Data for processing —
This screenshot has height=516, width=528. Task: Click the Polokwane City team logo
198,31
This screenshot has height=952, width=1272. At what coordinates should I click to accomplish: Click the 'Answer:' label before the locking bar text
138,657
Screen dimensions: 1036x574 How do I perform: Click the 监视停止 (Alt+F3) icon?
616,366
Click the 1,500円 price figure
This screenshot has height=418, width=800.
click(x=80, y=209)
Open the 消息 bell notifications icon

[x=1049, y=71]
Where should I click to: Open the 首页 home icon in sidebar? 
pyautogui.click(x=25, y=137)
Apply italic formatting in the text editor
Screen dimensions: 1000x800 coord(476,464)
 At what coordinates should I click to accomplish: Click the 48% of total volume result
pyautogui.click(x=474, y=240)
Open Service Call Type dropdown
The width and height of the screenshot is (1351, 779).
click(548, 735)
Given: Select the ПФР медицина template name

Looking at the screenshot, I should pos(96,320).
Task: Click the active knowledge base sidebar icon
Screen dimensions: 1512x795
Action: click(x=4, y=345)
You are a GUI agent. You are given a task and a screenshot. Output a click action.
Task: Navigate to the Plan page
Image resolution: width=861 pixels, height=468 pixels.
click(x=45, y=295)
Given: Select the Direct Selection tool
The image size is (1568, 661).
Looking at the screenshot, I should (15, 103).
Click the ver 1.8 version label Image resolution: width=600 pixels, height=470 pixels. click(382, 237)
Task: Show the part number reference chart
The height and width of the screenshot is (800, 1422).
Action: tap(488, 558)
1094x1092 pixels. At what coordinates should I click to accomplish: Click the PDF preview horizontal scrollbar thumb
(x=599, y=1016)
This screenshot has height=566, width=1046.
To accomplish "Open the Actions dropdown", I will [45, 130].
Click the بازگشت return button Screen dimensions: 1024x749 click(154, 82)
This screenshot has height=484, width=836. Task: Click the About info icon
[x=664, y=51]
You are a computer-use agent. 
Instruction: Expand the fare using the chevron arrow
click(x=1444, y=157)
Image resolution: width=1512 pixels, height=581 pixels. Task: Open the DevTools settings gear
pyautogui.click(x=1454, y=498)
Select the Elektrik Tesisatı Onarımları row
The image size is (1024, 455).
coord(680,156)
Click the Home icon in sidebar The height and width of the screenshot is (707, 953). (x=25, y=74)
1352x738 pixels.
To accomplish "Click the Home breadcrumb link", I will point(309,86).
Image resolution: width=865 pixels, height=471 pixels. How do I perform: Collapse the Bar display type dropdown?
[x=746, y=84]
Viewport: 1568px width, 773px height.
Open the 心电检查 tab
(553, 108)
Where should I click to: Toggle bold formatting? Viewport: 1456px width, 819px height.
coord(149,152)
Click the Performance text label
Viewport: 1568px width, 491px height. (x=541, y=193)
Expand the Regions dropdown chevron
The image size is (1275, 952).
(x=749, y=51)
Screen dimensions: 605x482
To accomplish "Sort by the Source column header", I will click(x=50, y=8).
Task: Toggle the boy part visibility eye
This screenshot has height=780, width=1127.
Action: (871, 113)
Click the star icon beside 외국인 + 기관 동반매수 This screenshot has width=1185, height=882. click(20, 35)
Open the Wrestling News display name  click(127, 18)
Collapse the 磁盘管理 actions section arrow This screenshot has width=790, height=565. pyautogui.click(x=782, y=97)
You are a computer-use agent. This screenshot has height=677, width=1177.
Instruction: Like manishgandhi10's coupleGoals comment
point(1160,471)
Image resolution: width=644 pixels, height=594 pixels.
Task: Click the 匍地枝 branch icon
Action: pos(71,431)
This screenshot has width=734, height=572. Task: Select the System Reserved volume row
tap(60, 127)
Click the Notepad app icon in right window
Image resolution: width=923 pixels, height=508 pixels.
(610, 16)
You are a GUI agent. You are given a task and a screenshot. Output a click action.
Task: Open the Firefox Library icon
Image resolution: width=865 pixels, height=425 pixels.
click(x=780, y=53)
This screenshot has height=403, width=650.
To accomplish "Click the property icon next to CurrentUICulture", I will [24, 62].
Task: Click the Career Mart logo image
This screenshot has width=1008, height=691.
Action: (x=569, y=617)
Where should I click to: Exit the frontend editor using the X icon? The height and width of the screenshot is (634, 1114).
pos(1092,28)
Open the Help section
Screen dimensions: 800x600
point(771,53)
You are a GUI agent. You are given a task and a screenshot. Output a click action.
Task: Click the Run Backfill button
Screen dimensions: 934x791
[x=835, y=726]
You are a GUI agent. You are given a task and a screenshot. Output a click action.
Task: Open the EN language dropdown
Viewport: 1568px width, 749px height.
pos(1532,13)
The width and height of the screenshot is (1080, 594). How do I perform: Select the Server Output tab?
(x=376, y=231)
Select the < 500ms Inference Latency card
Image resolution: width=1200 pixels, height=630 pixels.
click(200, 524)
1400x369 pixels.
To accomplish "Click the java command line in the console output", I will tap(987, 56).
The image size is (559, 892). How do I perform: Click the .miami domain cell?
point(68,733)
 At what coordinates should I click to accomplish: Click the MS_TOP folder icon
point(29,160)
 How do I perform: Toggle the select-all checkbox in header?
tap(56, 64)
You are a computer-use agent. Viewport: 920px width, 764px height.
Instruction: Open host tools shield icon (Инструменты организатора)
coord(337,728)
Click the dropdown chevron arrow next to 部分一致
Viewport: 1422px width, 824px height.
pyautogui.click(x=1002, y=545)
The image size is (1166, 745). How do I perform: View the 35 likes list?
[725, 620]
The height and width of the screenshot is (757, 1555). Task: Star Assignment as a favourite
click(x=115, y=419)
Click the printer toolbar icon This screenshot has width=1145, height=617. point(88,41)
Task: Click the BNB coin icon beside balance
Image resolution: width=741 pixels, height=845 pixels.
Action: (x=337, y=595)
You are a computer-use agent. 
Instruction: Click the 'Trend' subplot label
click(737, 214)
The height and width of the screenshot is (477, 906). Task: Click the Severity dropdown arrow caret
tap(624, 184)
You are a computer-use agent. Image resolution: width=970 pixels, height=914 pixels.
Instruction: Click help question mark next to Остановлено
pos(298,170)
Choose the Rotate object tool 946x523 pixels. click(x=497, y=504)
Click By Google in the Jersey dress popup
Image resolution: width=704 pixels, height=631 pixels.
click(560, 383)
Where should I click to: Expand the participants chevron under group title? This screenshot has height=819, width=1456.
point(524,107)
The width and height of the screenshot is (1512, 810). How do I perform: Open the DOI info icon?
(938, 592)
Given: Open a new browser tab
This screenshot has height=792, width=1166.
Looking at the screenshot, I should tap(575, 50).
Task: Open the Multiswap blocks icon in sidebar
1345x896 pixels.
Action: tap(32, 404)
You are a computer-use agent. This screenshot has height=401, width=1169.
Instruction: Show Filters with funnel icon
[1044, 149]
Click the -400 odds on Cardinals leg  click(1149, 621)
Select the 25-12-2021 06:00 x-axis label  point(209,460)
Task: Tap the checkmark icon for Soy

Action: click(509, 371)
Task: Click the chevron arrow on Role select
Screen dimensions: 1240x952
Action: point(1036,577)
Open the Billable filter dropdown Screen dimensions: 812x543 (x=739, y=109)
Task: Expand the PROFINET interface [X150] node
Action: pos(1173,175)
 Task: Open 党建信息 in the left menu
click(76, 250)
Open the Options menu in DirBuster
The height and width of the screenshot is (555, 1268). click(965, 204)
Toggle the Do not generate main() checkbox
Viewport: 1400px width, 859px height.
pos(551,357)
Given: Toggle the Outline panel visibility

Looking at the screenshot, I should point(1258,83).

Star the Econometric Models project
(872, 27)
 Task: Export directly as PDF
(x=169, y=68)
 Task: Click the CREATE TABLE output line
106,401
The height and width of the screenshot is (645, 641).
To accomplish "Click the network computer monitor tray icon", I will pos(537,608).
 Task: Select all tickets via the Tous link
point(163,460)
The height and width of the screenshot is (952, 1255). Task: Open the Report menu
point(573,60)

Work to be completed —
Rewrite all of the lines above so that "Direct Selection" becomes "Group Selection", and leave everything else unchanged.

The result —
This screenshot has height=516, width=528. Task: Click the Polokwane City team logo
198,31
This screenshot has height=952, width=1272. At what coordinates should I click to accomplish: Click the 'Answer:' label before the locking bar text
138,657
Screen dimensions: 1036x574 How do I perform: Click the 监视停止 (Alt+F3) icon?
616,366
Click the 1,500円 price figure
This screenshot has height=418, width=800.
click(x=80, y=209)
Open the 消息 bell notifications icon

[x=1049, y=71]
Where should I click to: Open the 首页 home icon in sidebar? 
pyautogui.click(x=25, y=137)
Apply italic formatting in the text editor
Screen dimensions: 1000x800 coord(476,464)
 At what coordinates should I click to accomplish: Click the 48% of total volume result
pyautogui.click(x=474, y=240)
Open Service Call Type dropdown
The width and height of the screenshot is (1351, 779).
click(548, 735)
Given: Select the ПФР медицина template name

Looking at the screenshot, I should pos(96,320).
Task: Click the active knowledge base sidebar icon
Screen dimensions: 1512x795
Action: click(x=4, y=345)
You are a GUI agent. You are given a task and a screenshot. Output a click action.
Task: Navigate to the Plan page
Image resolution: width=861 pixels, height=468 pixels.
click(x=45, y=295)
Given: Select the Group Selection tool
The image size is (1568, 661).
Looking at the screenshot, I should (15, 103).
Click the ver 1.8 version label Image resolution: width=600 pixels, height=470 pixels. click(382, 237)
Task: Show the part number reference chart
The height and width of the screenshot is (800, 1422).
Action: tap(488, 558)
1094x1092 pixels. At what coordinates should I click to accomplish: Click the PDF preview horizontal scrollbar thumb
(x=599, y=1016)
This screenshot has height=566, width=1046.
To accomplish "Open the Actions dropdown", I will [45, 130].
Click the بازگشت return button Screen dimensions: 1024x749 click(154, 82)
This screenshot has height=484, width=836. Task: Click the About info icon
[x=664, y=51]
You are a computer-use agent. 
Instruction: Expand the fare using the chevron arrow
click(x=1444, y=157)
Image resolution: width=1512 pixels, height=581 pixels. Task: Open the DevTools settings gear
pyautogui.click(x=1454, y=498)
Select the Elektrik Tesisatı Onarımları row
The image size is (1024, 455).
coord(680,156)
Click the Home icon in sidebar The height and width of the screenshot is (707, 953). (x=25, y=74)
1352x738 pixels.
To accomplish "Click the Home breadcrumb link", I will point(309,86).
Image resolution: width=865 pixels, height=471 pixels. How do I perform: Collapse the Bar display type dropdown?
[x=746, y=84]
Viewport: 1568px width, 773px height.
Open the 心电检查 tab
(553, 108)
Where should I click to: Toggle bold formatting? Viewport: 1456px width, 819px height.
coord(149,152)
Click the Performance text label
Viewport: 1568px width, 491px height. (x=541, y=193)
Expand the Regions dropdown chevron
The image size is (1275, 952).
(x=749, y=51)
Screen dimensions: 605x482
To accomplish "Sort by the Source column header", I will click(x=50, y=8).
Task: Toggle the boy part visibility eye
This screenshot has height=780, width=1127.
Action: (871, 113)
Click the star icon beside 외국인 + 기관 동반매수 This screenshot has width=1185, height=882. click(20, 35)
Open the Wrestling News display name  click(127, 18)
Collapse the 磁盘管理 actions section arrow This screenshot has width=790, height=565. pyautogui.click(x=782, y=97)
You are a computer-use agent. This screenshot has height=677, width=1177.
Instruction: Like manishgandhi10's coupleGoals comment
point(1160,471)
Image resolution: width=644 pixels, height=594 pixels.
Task: Click the 匍地枝 branch icon
Action: pos(71,431)
This screenshot has width=734, height=572. Task: Select the System Reserved volume row
tap(60, 127)
Click the Notepad app icon in right window
Image resolution: width=923 pixels, height=508 pixels.
(610, 16)
You are a GUI agent. You are given a task and a screenshot. Output a click action.
Task: Open the Firefox Library icon
Image resolution: width=865 pixels, height=425 pixels.
click(x=780, y=53)
This screenshot has height=403, width=650.
To accomplish "Click the property icon next to CurrentUICulture", I will [24, 62].
Task: Click the Career Mart logo image
This screenshot has width=1008, height=691.
Action: (x=569, y=617)
Where should I click to: Exit the frontend editor using the X icon? The height and width of the screenshot is (634, 1114).
pos(1092,28)
Open the Help section
Screen dimensions: 800x600
point(771,53)
You are a GUI agent. You are given a task and a screenshot. Output a click action.
Task: Click the Run Backfill button
Screen dimensions: 934x791
[x=835, y=726]
You are a GUI agent. You are given a task and a screenshot. Output a click action.
Task: Open the EN language dropdown
Viewport: 1568px width, 749px height.
pos(1532,13)
The width and height of the screenshot is (1080, 594). How do I perform: Select the Server Output tab?
(x=376, y=231)
Select the < 500ms Inference Latency card
Image resolution: width=1200 pixels, height=630 pixels.
click(200, 524)
1400x369 pixels.
To accomplish "Click the java command line in the console output", I will tap(987, 56).
The image size is (559, 892). How do I perform: Click the .miami domain cell?
point(68,733)
 At what coordinates should I click to accomplish: Click the MS_TOP folder icon
point(29,160)
 How do I perform: Toggle the select-all checkbox in header?
tap(56, 64)
You are a computer-use agent. Viewport: 920px width, 764px height.
Instruction: Open host tools shield icon (Инструменты организатора)
coord(337,728)
Click the dropdown chevron arrow next to 部分一致
Viewport: 1422px width, 824px height.
pyautogui.click(x=1002, y=545)
The image size is (1166, 745). How do I perform: View the 35 likes list?
[725, 620]
The height and width of the screenshot is (757, 1555). Task: Star Assignment as a favourite
click(x=115, y=419)
Click the printer toolbar icon This screenshot has width=1145, height=617. point(88,41)
Task: Click the BNB coin icon beside balance
Image resolution: width=741 pixels, height=845 pixels.
Action: (x=337, y=595)
You are a computer-use agent. 
Instruction: Click the 'Trend' subplot label
click(737, 214)
The height and width of the screenshot is (477, 906). Task: Click the Severity dropdown arrow caret
tap(624, 184)
You are a computer-use agent. Image resolution: width=970 pixels, height=914 pixels.
Instruction: Click help question mark next to Остановлено
pos(298,170)
Choose the Rotate object tool 946x523 pixels. click(x=497, y=504)
Click By Google in the Jersey dress popup
Image resolution: width=704 pixels, height=631 pixels.
click(560, 383)
Where should I click to: Expand the participants chevron under group title? This screenshot has height=819, width=1456.
point(524,107)
The width and height of the screenshot is (1512, 810). How do I perform: Open the DOI info icon?
(938, 592)
Given: Open a new browser tab
This screenshot has height=792, width=1166.
Looking at the screenshot, I should tap(575, 50).
Task: Open the Multiswap blocks icon in sidebar
1345x896 pixels.
Action: tap(32, 404)
You are a computer-use agent. This screenshot has height=401, width=1169.
Instruction: Show Filters with funnel icon
[1044, 149]
Click the -400 odds on Cardinals leg  click(1149, 621)
Select the 25-12-2021 06:00 x-axis label  point(209,460)
Task: Tap the checkmark icon for Soy

Action: click(509, 371)
Task: Click the chevron arrow on Role select
Screen dimensions: 1240x952
Action: point(1036,577)
Open the Billable filter dropdown Screen dimensions: 812x543 (x=739, y=109)
Task: Expand the PROFINET interface [X150] node
Action: pos(1173,175)
 Task: Open 党建信息 in the left menu
click(76, 250)
Open the Options menu in DirBuster
The height and width of the screenshot is (555, 1268). click(965, 204)
Toggle the Do not generate main() checkbox
Viewport: 1400px width, 859px height.
pos(551,357)
Given: Toggle the Outline panel visibility

Looking at the screenshot, I should point(1258,83).

Star the Econometric Models project
(872, 27)
 Task: Export directly as PDF
(x=169, y=68)
 Task: Click the CREATE TABLE output line
106,401
The height and width of the screenshot is (645, 641).
To accomplish "Click the network computer monitor tray icon", I will pos(537,608).
 Task: Select all tickets via the Tous link
point(163,460)
The height and width of the screenshot is (952, 1255). Task: Open the Report menu
point(573,60)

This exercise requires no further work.